The Hubble Space Telescope previously captured the chaotic activity atop a three-light-year-tall pillar of gas and dust being eaten away by the bright light of nearby stars. This pillar of gas, which the Space Telescope Science Insititute described as "wispy clouds [looking] like a bizarre landscape from Tolkien's 'The Lord of the Rings' or a Dr. Seuss book,'" is dubbed the "Mystic Mountain." It is located in a place where infant stars firing jets of gas can be seen from its towering peaks.

Mystic Mountains Location and Description

The Mystic Mountains are located 7,500 light-years away in the southern constellation of Carina. These bizarre mountain ranges lie within the Carina Nebula, the largest nebula in the "large, diffuse nebulae," per The Planets.

The Carina Nebula, which is also known as the Grand Nebula, the Great Nebula in Carina, and Eta Carinae Nebula, was discovered and named by French Astronomer Abbe Nicolas-Louis de Lacaille in 1752. The nebula itself is highly likely to be the birthplace of many stars due to the level of dust and gaseous matter within it. This high level of dust and the gaseous matter is why there are so many infant stars within the Mystic Mountain's peaks.

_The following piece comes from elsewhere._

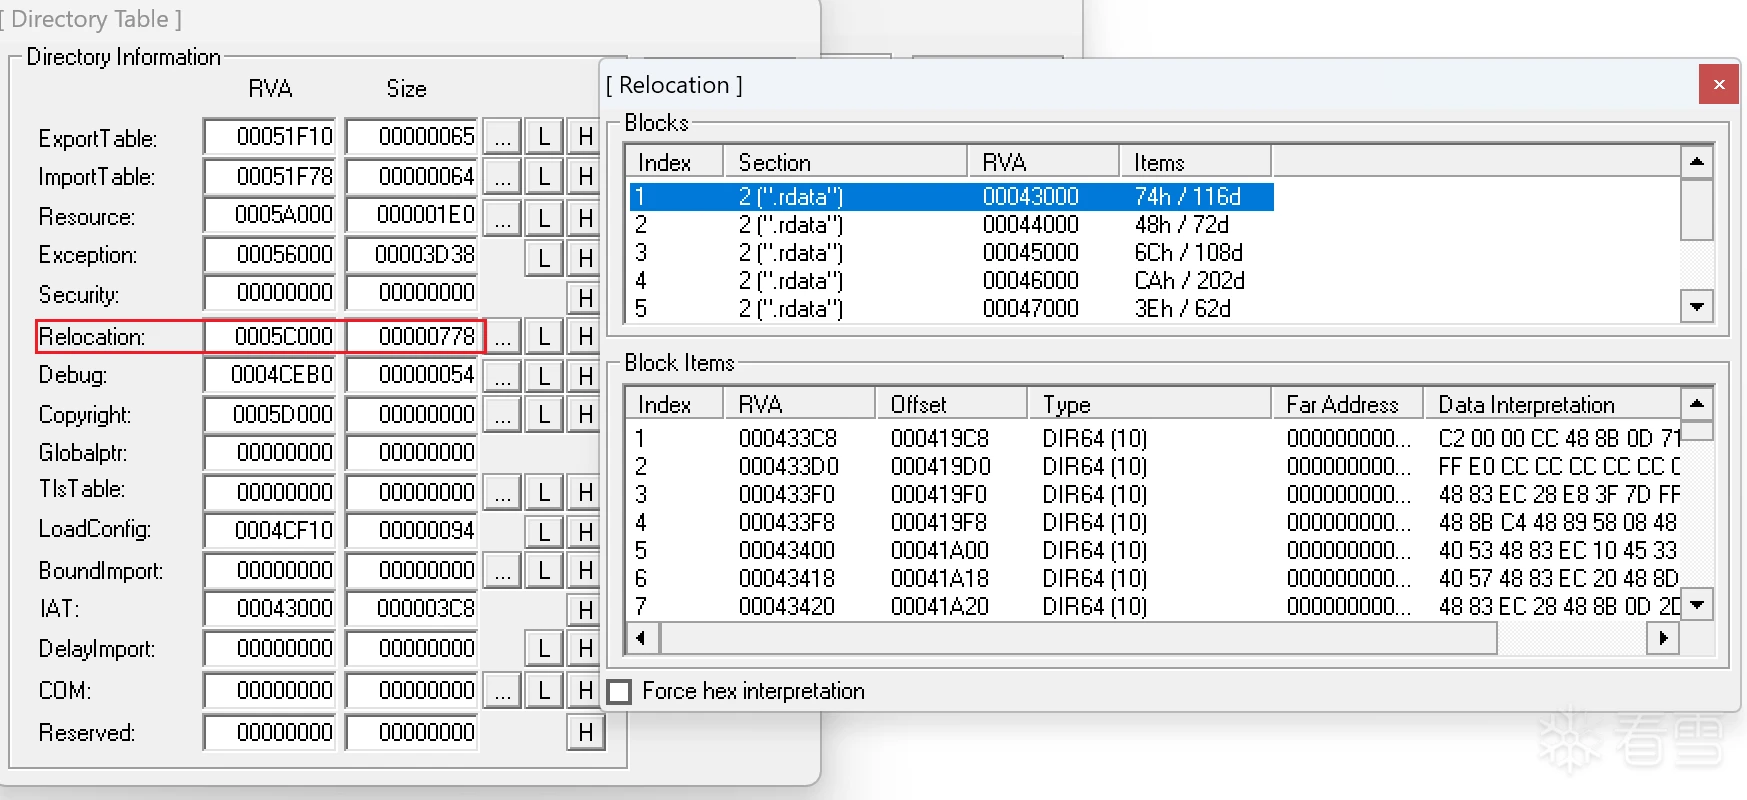This screenshot has width=1747, height=800.
Task: Open the '...' browse button for Resource
Action: [x=502, y=217]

The Mystic Mountains were formed due to the radiation and fast "winds" or streams of charged particles from super-hot newborn stars in the Carina Nebula shaping and compressing the pillar, causing new stars to form within it.

Mystic Mountain near IF comparison
IMAGE: NASA, ESA, Mario Livio (STScI), Hubble 20th Anniversary Team (STScI)

A visible-light view of the Mystic Mountains features streamers of hot ionized gas following off the mountains' ridges, along with wispy veils of gas and dust. The denser parts of the pillar contain the newborn stars, which can be seen in the near-infrared-light image from The Hubble Space Telescope.

Another pair of gaseous jets, known as HH 901 and HH 902, is visible at another peak near the center of the image and is a good indicator that a new star is being born when the image was taken.

Hubble Space Telescope

The picture of the Mystic Mountains was taken with Hubble's Wide Field Camera 3, which was able to capture colors clear enough that experts were able to distinguish certain gasses, such as oxygen (blue), hydrogen and nitrogen (green), and sulfur, (red).

To do so, operators of Hubble's Wide Field Camera 3 used various filters to sample a narrow wavelength range over a broad range of visible colors. The composite color featured in the picture is the result of the operators assigning different colors to each monochromatic image associated with an individual filter. In the Mystic Mountains' case, the assigned colors were red, green, and blue.

The Mystic Mountains' picture was taken from February 1 to February 2, 2010, with an exposure time of 9.3 hours.